Affecting this dictatorship will however, take a little more work than just turning the station off for a month. It will also mean a commitment to sending at least 3 postcards to the advertisers on those corporate country stations. Write and tell the advertisers and the stations that you are turning the station completely off for all of February 2003 because:

 

1. The station doesn’t play enough songs in the rotation (you want at least 40).

2. The station plays generic/rock/pop music and you don’t want to hear it anymore.

3. You want to hear country music on a country station (don’t get sucked into the “yea, but what is the definition of country music argument.” They know the answer as well as you do).

4. You want to hear traditional country music, old and new.
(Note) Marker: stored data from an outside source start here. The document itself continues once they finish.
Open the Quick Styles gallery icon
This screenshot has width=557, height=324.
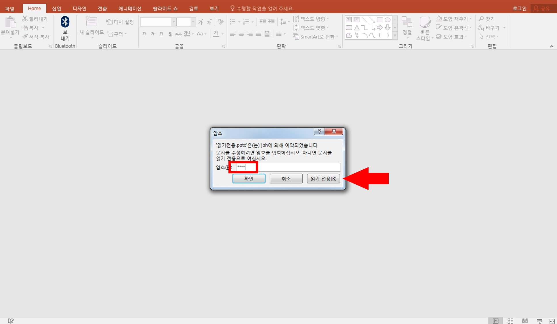(x=425, y=22)
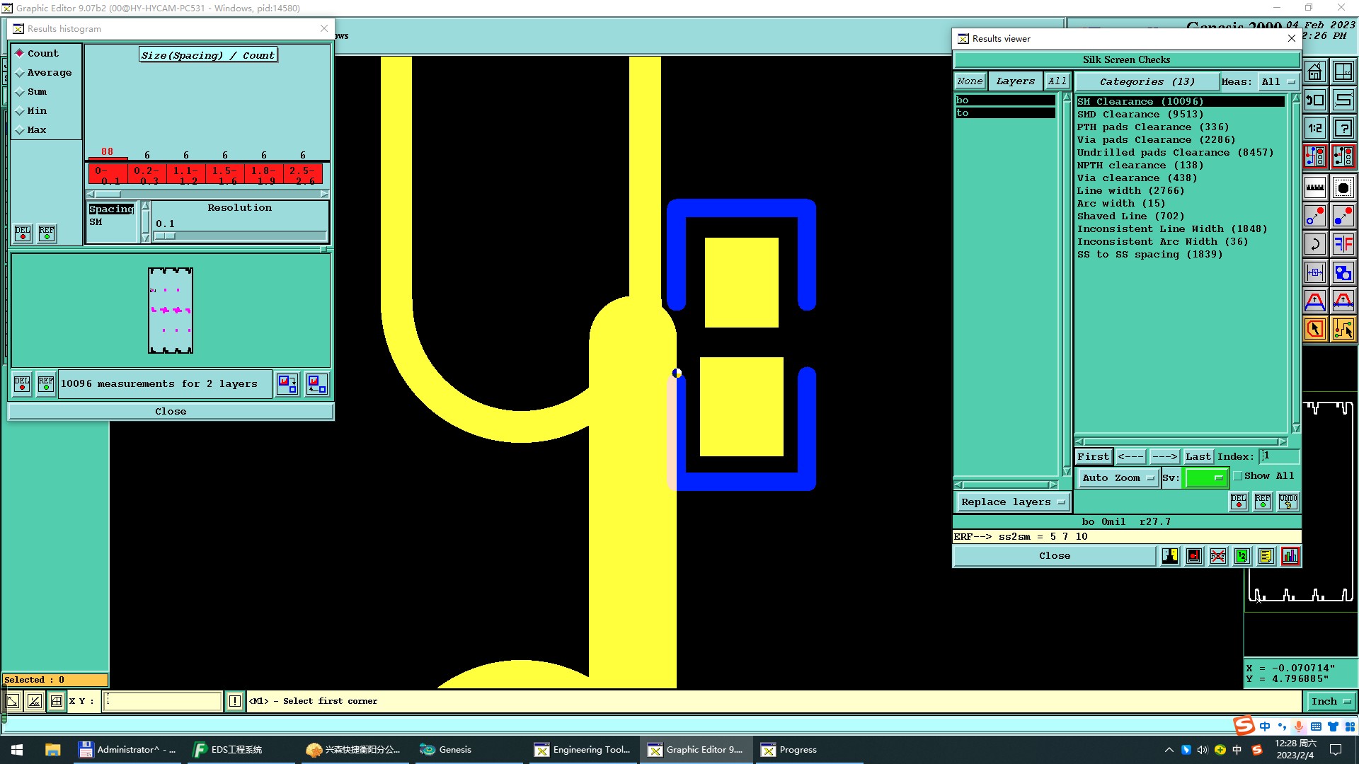Click the DEL icon in histogram panel
The image size is (1359, 764).
pyautogui.click(x=23, y=233)
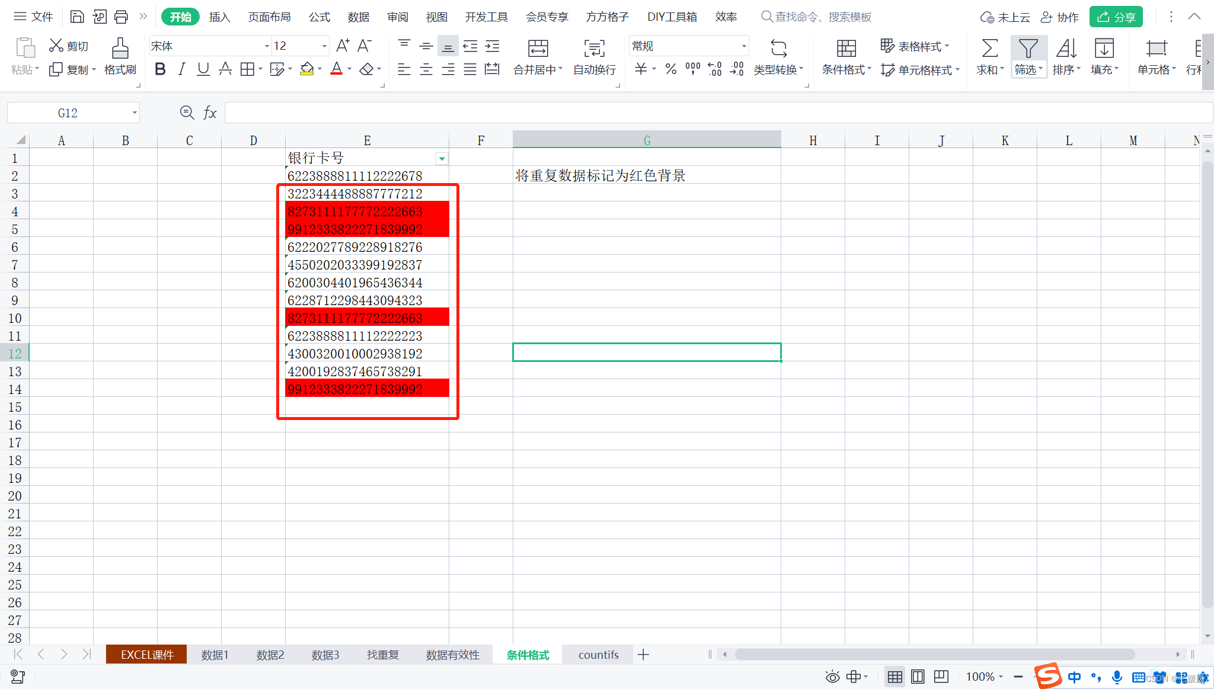
Task: Click the green 分享 (Share) button
Action: (x=1116, y=17)
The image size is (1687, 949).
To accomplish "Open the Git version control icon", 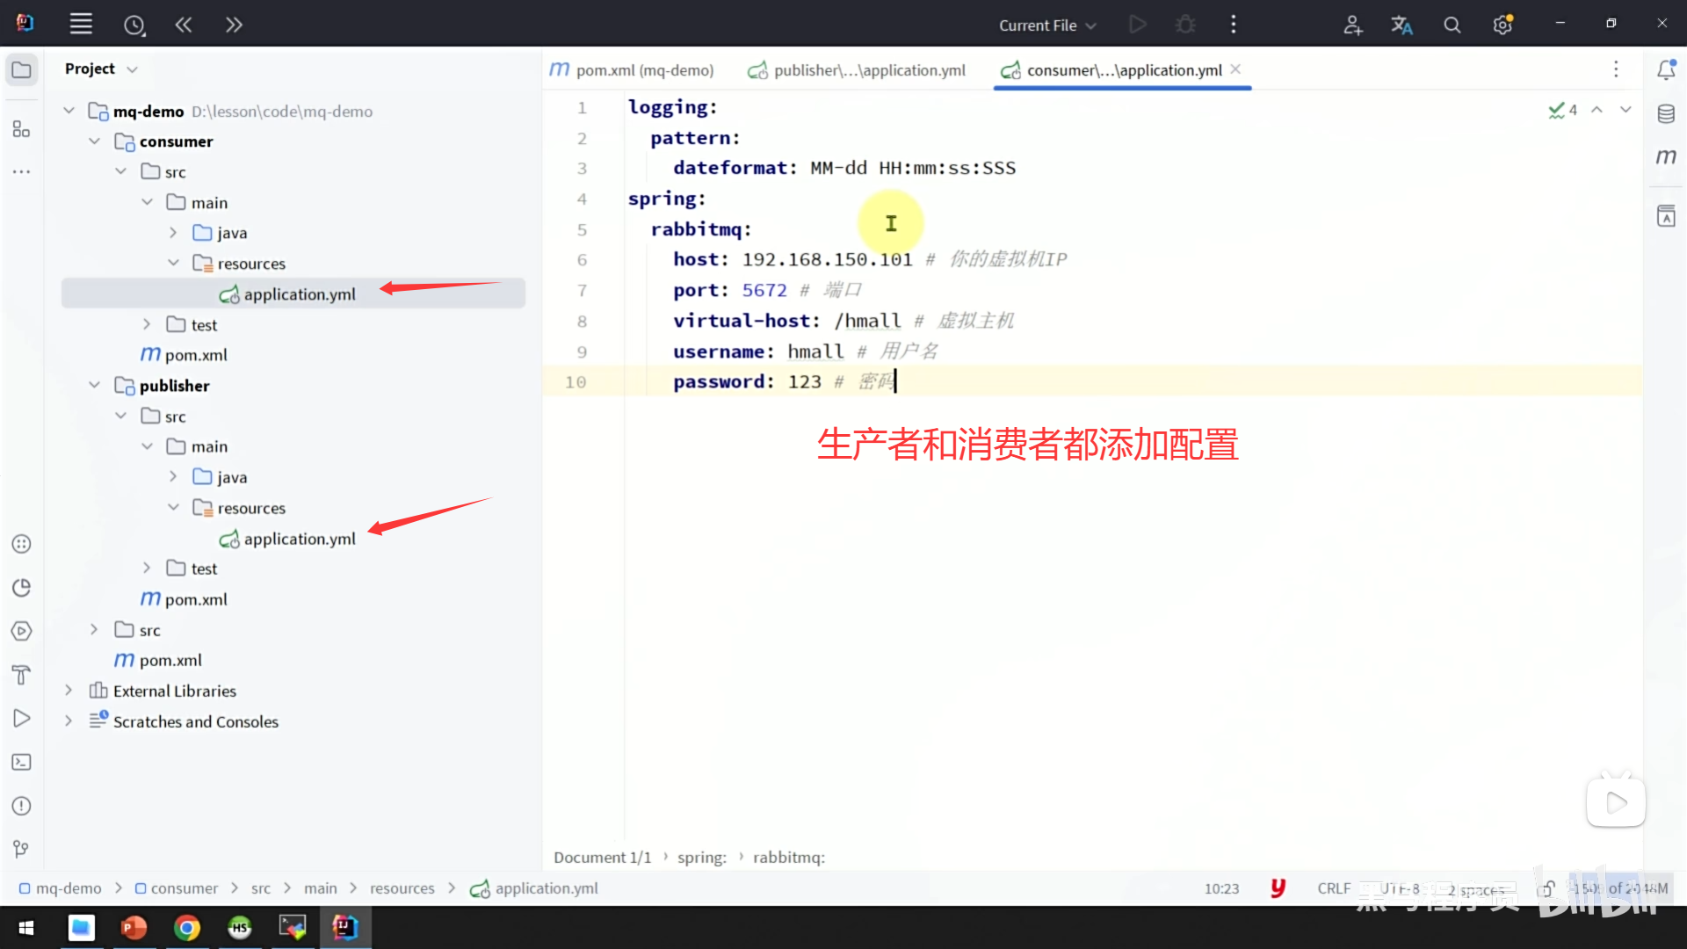I will (x=21, y=849).

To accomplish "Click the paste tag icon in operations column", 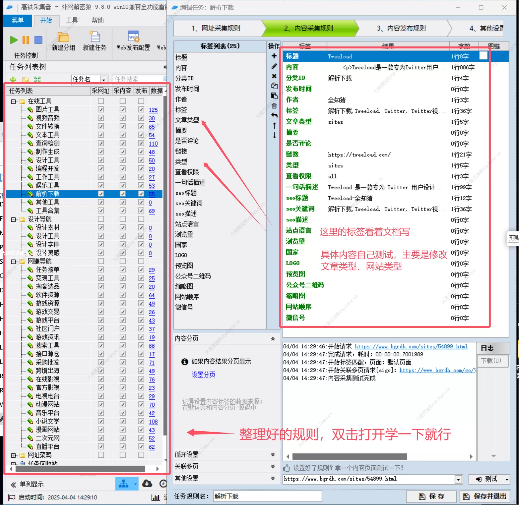I will tap(274, 96).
5. You want the station to accept and play requests.

 

Also, you must tell everyone you know about this boycott and ask them to participate and to spread the word and to post information about it on every website country music fans may visit. Now is the perfect time to promote a boycott and get support for it because country stations have recently reported that their revenues are continually declining. Even though it’s a BFO (blinding flash of the obvious) why they are losing money, trust me, they ain’t gonna ask us. That’s why we’re going to tell them, “It’s the insipid music you insist on playing over and over and over.”  Either stop playing this phony contrived garbage and play what we want to hear, or we’ll continue to organize and promote radio boycotts. While the end result of a boycott may actually be that we put these corporate country radio stations out of business, that could be a good thing. After all, it would mean less competition for the few real country stations struggling to exist against the corporate money machine. And, who knows, maybe with less “country” stations the generic-rock/pop music would have to move to pop/rock stations. Now wouldn’t that be refreshing!

 

Finally, let me say there is a well known so-called country station in Arizona whose slogan is, “We don’t play any of that tired old country music. We only play hot new country.” To them and every other corporate clone I say, “If I wanted to listen to pop-rock music I’d tune into a rock station in the first place. I want to listen to country music on country stations.” This is not complicated!